Activity:
The answer must consist of every line below containing "computer".

[Saved entries]
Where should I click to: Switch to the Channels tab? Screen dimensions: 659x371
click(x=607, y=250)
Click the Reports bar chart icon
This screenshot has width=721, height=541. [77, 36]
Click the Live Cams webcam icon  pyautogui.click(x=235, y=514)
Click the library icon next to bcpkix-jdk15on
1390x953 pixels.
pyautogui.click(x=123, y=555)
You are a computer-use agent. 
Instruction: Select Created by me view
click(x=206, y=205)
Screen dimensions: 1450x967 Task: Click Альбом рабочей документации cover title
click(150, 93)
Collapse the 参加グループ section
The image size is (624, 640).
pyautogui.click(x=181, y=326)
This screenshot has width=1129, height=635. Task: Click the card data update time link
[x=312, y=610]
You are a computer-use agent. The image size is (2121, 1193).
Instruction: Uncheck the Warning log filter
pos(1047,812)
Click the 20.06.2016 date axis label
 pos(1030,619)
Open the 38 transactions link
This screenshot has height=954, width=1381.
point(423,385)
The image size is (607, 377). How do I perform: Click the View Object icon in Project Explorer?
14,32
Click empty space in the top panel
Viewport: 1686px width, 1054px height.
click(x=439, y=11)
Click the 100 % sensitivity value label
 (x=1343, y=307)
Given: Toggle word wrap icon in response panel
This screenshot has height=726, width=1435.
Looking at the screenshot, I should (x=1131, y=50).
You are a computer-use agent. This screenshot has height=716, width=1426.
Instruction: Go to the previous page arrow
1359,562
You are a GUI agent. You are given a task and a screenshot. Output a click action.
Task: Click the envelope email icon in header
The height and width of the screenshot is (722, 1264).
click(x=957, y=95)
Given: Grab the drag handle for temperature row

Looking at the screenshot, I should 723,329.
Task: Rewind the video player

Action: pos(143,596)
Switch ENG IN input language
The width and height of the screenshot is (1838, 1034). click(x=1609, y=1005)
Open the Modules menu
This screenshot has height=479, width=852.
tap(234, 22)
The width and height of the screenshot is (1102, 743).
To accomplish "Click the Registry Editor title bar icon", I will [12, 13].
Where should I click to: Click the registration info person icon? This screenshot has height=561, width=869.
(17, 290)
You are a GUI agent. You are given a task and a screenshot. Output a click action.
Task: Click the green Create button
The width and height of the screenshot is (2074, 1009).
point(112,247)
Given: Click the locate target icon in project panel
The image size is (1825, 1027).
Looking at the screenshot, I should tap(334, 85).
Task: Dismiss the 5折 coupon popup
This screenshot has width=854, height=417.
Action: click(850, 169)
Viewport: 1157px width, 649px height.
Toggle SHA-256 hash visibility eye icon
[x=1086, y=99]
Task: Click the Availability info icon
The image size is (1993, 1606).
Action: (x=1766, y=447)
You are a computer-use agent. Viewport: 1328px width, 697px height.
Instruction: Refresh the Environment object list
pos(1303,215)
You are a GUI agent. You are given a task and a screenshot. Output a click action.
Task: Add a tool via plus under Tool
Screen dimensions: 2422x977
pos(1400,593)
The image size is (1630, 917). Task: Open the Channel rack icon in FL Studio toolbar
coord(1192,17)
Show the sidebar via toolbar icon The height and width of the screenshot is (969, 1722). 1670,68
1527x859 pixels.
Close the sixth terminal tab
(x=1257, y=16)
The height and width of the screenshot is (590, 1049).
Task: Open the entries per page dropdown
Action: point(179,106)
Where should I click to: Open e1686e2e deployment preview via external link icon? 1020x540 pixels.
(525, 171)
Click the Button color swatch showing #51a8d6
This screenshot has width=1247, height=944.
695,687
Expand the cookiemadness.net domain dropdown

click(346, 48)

Response area:
You are a computer-use agent. 
You are a computer-use agent. The image size is (2121, 1193).
You are a computer-use agent. This screenshot has height=716, width=1426.
You are a computer-use agent. Viewport: 1328px width, 697px height.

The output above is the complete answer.